1. You can have 8 tokens at most without having a column with 3 tokens in it.
2. To get to ten you have to columns with 3 tokens in it. [Not strictly true there is a subcase here with 4 tokens in a column that is also provable]
3. If you have 2 columns with 3 tokens in it they must overlap on two rows forming a rectangle.
This was probably my favorite moment so far this year.
For our main activity of the day, the club took the 4th MOEMS Olympiad. Overall this problem set was the best yet of the year despite an unintentional ambiguity in one of the questions that required me to accept two different answers. There were two interesting observations that came out of it.
1. A surprisingly large number of the kids did not know the definition of adjacency. I would not have predicted this going in.
2. As usual many did not know what a counting number is.

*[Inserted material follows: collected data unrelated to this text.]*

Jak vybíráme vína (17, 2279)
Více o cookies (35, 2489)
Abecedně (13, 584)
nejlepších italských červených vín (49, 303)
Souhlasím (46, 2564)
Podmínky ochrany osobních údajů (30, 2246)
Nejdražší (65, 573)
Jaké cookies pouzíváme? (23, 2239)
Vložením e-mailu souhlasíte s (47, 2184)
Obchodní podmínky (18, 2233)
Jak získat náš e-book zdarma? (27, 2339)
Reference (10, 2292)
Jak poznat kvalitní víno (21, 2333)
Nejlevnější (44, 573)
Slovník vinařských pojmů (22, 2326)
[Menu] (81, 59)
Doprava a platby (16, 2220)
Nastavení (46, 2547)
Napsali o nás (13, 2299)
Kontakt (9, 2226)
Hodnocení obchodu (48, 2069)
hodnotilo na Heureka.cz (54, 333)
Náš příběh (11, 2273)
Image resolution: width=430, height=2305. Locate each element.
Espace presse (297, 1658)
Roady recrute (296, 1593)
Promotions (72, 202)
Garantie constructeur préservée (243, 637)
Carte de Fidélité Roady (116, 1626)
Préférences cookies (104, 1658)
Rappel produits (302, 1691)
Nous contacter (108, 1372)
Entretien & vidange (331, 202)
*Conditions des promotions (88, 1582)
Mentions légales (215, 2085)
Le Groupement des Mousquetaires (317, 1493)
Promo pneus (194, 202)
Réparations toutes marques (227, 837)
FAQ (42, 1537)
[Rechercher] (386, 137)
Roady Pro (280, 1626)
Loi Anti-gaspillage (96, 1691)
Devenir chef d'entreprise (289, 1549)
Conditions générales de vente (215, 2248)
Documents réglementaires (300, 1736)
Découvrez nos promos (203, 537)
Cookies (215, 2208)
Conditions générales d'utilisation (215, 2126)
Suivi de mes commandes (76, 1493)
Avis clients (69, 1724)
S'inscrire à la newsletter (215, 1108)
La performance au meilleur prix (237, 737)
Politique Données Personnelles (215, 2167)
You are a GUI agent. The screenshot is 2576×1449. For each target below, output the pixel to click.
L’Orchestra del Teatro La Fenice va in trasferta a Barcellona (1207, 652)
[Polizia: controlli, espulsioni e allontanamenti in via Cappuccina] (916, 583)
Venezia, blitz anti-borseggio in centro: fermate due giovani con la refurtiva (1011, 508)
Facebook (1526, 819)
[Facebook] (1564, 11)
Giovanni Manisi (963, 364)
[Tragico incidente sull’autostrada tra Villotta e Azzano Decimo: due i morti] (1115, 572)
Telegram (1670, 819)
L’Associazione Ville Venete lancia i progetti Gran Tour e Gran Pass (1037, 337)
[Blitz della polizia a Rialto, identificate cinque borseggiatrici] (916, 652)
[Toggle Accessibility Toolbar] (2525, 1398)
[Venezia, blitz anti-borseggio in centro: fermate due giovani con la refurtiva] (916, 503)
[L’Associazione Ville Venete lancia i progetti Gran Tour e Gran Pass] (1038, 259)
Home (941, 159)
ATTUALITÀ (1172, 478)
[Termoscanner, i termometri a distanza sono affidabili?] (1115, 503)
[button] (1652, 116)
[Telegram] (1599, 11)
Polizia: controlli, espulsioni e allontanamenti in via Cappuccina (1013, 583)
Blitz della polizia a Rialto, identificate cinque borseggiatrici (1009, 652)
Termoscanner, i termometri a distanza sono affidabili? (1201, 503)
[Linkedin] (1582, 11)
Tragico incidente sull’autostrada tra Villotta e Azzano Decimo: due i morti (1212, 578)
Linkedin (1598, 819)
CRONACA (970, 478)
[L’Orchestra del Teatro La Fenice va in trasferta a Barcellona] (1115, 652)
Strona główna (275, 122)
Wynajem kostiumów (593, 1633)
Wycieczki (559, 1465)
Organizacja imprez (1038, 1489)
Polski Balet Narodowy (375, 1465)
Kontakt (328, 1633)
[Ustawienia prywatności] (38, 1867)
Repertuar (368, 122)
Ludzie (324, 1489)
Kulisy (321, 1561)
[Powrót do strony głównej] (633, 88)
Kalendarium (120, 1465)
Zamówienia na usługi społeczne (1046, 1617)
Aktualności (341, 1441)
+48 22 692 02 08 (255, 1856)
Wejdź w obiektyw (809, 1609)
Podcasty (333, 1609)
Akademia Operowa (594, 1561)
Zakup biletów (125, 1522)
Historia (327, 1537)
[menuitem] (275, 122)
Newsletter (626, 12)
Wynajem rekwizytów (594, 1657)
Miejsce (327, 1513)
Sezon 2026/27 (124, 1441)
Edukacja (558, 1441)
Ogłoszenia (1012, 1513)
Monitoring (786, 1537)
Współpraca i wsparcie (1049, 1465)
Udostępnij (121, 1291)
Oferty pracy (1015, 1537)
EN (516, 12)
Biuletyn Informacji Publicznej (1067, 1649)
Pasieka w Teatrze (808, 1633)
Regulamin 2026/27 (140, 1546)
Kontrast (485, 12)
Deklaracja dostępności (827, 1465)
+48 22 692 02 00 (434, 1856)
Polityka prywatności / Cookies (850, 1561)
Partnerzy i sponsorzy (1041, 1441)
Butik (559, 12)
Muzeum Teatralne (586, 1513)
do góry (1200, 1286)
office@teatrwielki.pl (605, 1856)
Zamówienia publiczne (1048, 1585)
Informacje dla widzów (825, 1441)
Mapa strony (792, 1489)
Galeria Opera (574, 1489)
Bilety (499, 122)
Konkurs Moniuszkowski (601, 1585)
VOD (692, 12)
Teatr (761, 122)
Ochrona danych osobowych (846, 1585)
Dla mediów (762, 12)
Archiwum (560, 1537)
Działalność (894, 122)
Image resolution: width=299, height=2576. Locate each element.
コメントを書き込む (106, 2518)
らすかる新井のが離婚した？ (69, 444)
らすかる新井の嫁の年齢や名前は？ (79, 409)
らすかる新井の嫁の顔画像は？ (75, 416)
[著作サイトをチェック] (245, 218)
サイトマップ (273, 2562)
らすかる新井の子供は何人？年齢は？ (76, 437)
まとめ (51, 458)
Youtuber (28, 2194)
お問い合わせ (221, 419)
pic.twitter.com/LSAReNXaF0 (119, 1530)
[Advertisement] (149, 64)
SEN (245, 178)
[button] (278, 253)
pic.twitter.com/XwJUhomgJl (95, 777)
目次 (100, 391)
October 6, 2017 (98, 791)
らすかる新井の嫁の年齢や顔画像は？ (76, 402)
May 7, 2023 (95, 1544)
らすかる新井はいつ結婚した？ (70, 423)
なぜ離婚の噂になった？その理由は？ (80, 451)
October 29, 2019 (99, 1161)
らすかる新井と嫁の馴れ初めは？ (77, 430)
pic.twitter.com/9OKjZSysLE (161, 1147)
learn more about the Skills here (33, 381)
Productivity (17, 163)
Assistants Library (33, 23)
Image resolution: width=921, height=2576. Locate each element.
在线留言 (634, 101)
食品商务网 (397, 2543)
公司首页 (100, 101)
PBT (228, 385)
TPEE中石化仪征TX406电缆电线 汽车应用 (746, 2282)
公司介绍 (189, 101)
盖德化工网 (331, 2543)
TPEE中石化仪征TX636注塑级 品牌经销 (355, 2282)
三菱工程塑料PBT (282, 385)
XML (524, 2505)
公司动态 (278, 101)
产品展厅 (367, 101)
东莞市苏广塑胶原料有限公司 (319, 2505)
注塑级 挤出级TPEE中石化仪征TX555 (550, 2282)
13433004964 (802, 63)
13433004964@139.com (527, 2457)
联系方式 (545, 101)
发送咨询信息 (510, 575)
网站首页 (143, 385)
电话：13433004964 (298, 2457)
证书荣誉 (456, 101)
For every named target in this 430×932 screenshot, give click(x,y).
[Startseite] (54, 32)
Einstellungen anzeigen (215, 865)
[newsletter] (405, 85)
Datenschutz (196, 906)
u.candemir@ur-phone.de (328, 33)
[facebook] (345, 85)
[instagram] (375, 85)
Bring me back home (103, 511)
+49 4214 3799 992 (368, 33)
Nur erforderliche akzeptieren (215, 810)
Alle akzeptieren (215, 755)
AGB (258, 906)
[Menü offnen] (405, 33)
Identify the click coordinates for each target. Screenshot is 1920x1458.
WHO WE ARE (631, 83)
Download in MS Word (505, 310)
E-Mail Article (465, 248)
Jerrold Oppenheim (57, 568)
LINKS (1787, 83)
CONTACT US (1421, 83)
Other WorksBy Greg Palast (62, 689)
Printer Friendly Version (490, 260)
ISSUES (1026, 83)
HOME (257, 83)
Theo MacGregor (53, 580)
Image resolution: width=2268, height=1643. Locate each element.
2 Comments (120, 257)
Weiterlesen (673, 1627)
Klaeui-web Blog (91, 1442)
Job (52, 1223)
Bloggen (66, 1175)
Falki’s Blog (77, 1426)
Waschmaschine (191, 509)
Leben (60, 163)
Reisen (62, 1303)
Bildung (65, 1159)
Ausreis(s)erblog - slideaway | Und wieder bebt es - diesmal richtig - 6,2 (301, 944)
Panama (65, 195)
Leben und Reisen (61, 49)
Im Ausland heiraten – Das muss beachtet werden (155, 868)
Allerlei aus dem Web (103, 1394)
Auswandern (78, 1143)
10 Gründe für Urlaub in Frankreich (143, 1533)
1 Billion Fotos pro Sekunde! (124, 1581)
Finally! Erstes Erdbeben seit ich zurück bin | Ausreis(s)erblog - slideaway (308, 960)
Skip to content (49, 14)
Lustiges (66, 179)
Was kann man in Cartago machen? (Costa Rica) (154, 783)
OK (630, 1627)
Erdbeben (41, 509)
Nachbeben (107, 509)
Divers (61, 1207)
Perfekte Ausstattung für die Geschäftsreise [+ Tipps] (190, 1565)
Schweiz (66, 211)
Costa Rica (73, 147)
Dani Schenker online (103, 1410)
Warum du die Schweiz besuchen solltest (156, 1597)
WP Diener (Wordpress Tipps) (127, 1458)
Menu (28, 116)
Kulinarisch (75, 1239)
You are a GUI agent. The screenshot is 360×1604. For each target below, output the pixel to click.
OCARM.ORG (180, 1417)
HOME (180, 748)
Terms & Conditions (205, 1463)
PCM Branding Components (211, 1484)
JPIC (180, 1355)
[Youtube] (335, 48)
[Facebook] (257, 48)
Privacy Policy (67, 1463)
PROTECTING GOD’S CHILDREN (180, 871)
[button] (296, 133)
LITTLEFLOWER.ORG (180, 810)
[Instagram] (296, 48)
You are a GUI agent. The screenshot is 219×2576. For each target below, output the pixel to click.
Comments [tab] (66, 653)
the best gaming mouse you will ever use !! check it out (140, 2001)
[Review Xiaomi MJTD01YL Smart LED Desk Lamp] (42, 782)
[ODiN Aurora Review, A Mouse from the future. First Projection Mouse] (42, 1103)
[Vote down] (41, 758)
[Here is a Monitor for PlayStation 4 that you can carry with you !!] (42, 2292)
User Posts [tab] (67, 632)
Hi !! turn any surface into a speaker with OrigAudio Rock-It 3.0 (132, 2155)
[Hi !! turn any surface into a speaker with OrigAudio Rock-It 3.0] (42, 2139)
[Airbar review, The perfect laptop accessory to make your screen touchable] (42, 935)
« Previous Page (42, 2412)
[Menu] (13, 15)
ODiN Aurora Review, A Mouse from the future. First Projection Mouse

This I chalk up to our school curriculum which does not use that term. I believe it uses natural numbers instead.
Because the problems were a bit hard/more interesting fewer kids finished early. I brought some follow-up kenken problems for them to do anyway. We're now up to 5x5 medium versions.
Finally, everyone was generally enthusiastic about discussing their answers after we were done with the contest. I did reasonably well choosing different people to answer each problem but there were maybe 4-6 kids who did not raise their hand. I'm going to try to track this and get them up more in the following weeks.
Problem of the Week:
Decode the following equation. Each letter stands for a unique digit.
Hint: we’ve talked about a key idea that you’ll need to use to figure this out in an earlier week.
YE * ME = TTT.